I have downloaded the latest tarball and installed it (configure, make, make install, etc). I realized that the system doesn't even have a default smb.conf file to work with. The smbd daemon isn't in the various /etc/init.d/rc folders. There is obviously a lot of work to do.

What is the best way to get up and running with the most recent version of Samba on Ubuntu? Using apt-get only brings down 3.0.28a. Unfortunately for me that version doesn't support some of the functionality that I need in my environment.

For what it's worth, I didn't install Samba during installation. When I used make, it put Samba in /usr/local/samba instead of /usr/sbin.
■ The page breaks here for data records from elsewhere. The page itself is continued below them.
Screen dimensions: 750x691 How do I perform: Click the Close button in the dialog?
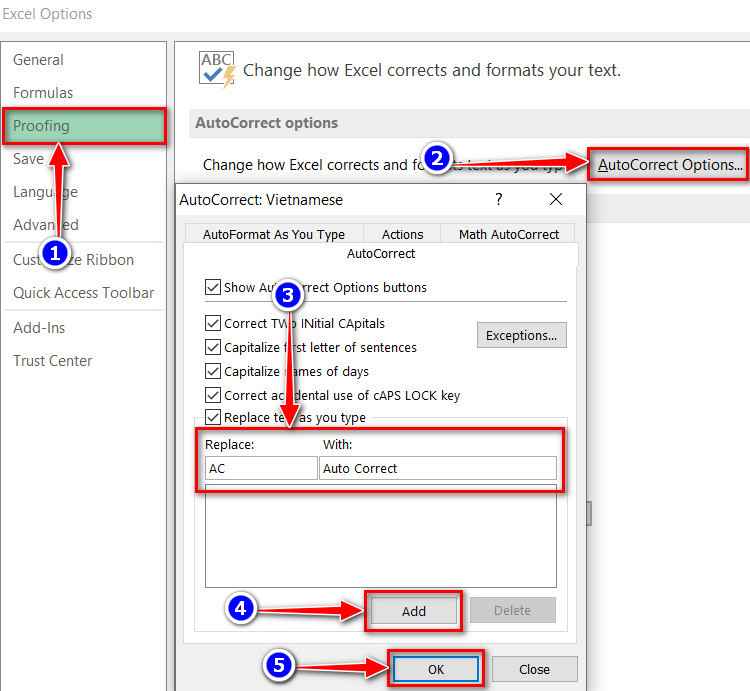pos(534,669)
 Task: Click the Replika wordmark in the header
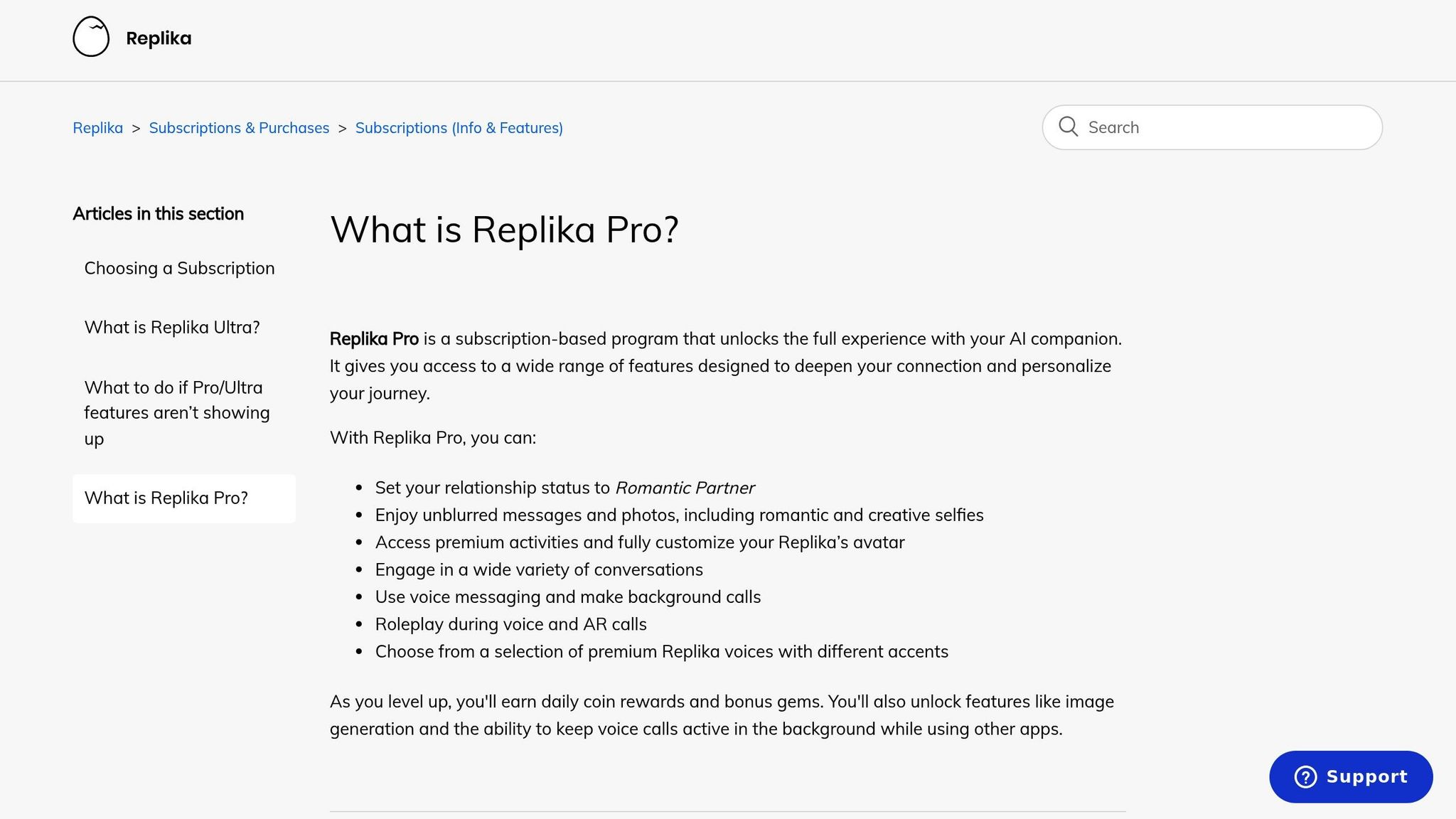[158, 38]
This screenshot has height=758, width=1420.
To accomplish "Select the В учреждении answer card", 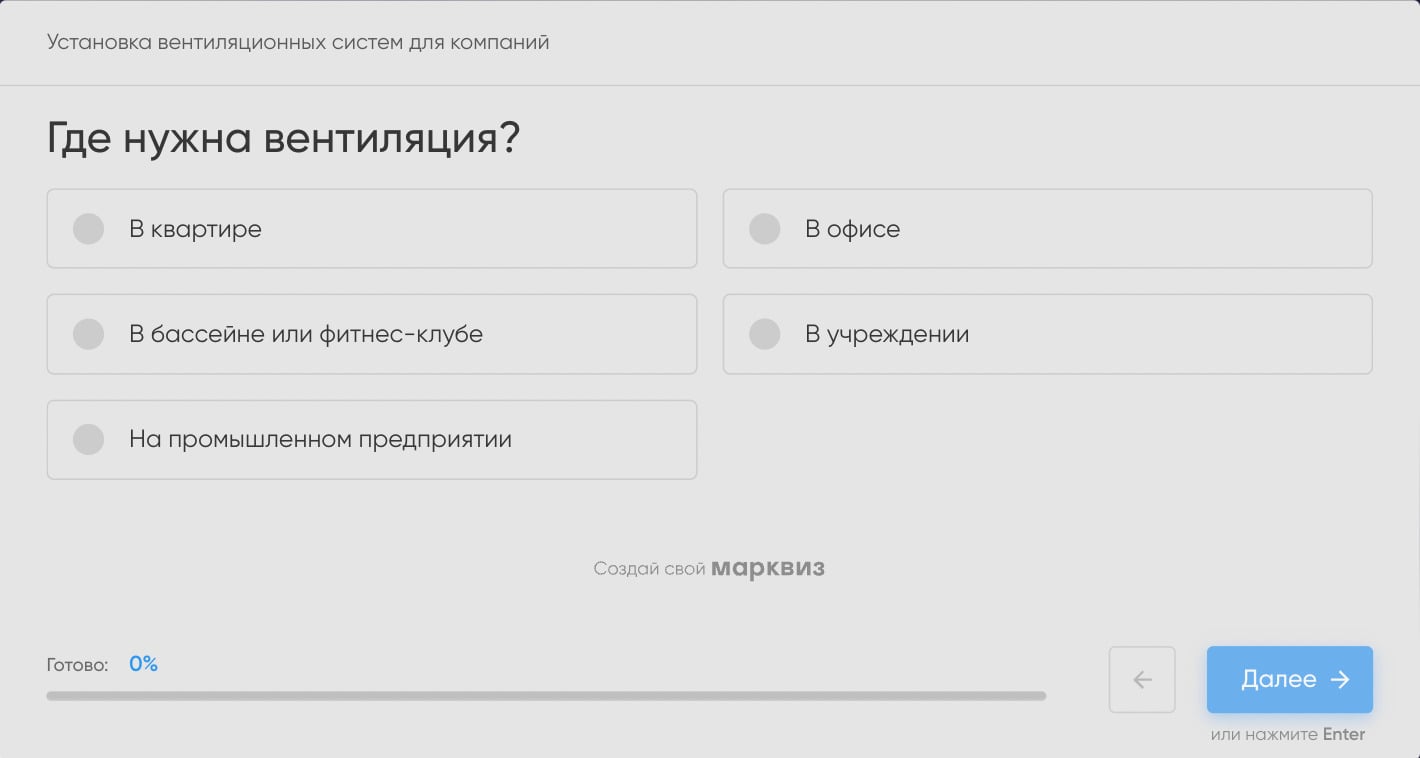I will coord(1047,334).
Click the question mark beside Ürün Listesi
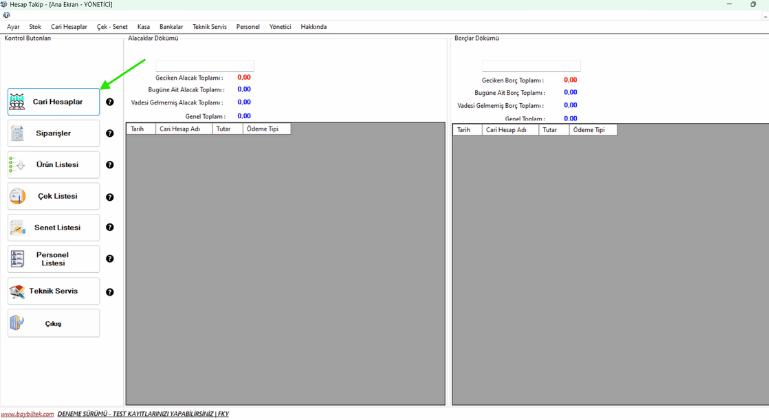Screen dimensions: 769x420 click(110, 165)
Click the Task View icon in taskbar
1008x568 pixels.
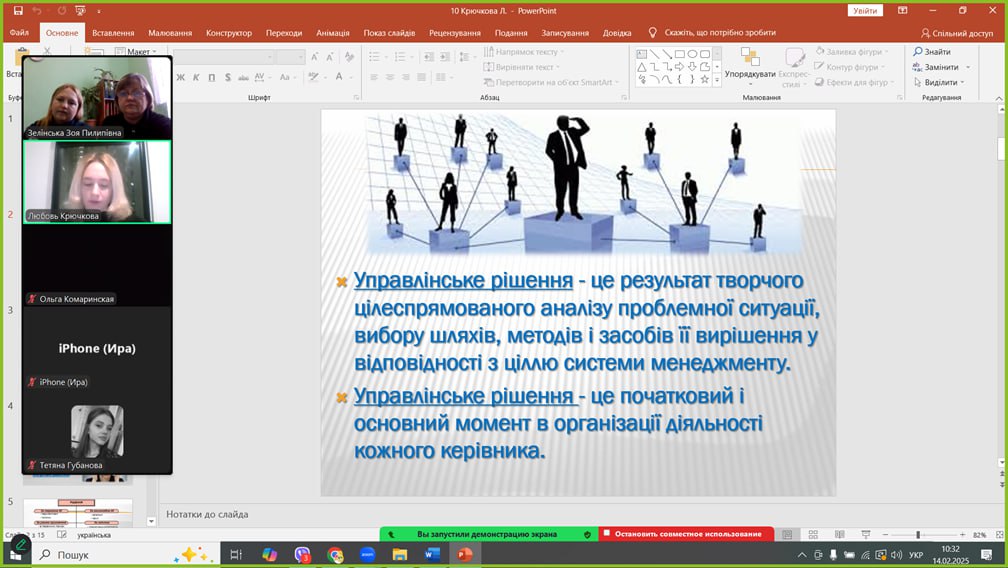[237, 554]
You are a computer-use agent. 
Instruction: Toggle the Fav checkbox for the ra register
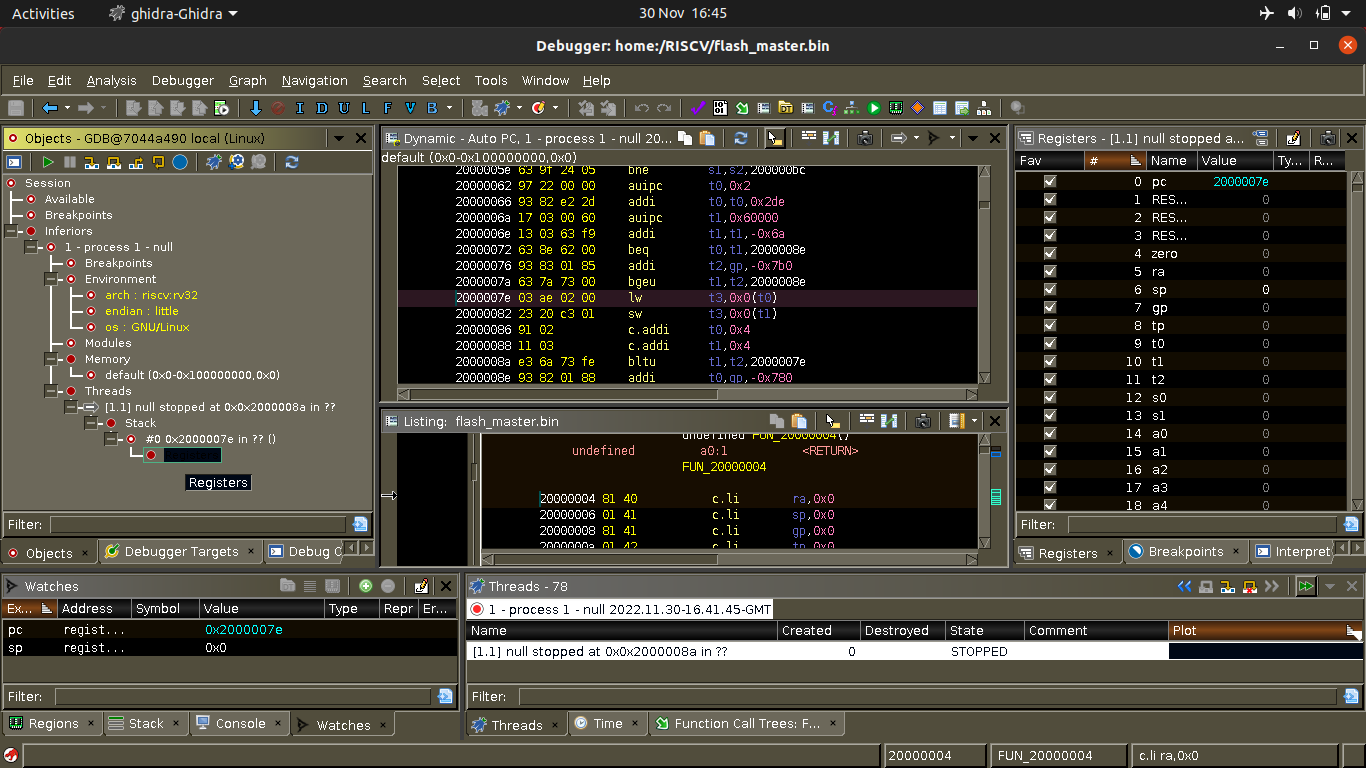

If I had used apt-get to install the version from the repository, would the make file have then updated that version? I don't know enough about make files and configure scripts to verify if that functionality is in there.

sbirulino
January 17th, 2010, 04:07 PM
I'm having a problem similar to yours. To have the files in usual position you shoud take a look at the file rules inside the packaging directory (packaging/Debian/debian-sarge). Here you can find some options to add to the configure script to have a better resuld when compiling. Some scripts would be missing but in my opinion you can use those you can find in lower verion of samba (3.0.28a too).

I hope this was helpful for you.

Good luck!

PS: I was very happy with Ubuntu but in this circumstances I think debian would be better. In fact the newer version you need are disposable for debian in enterprisesamba.org.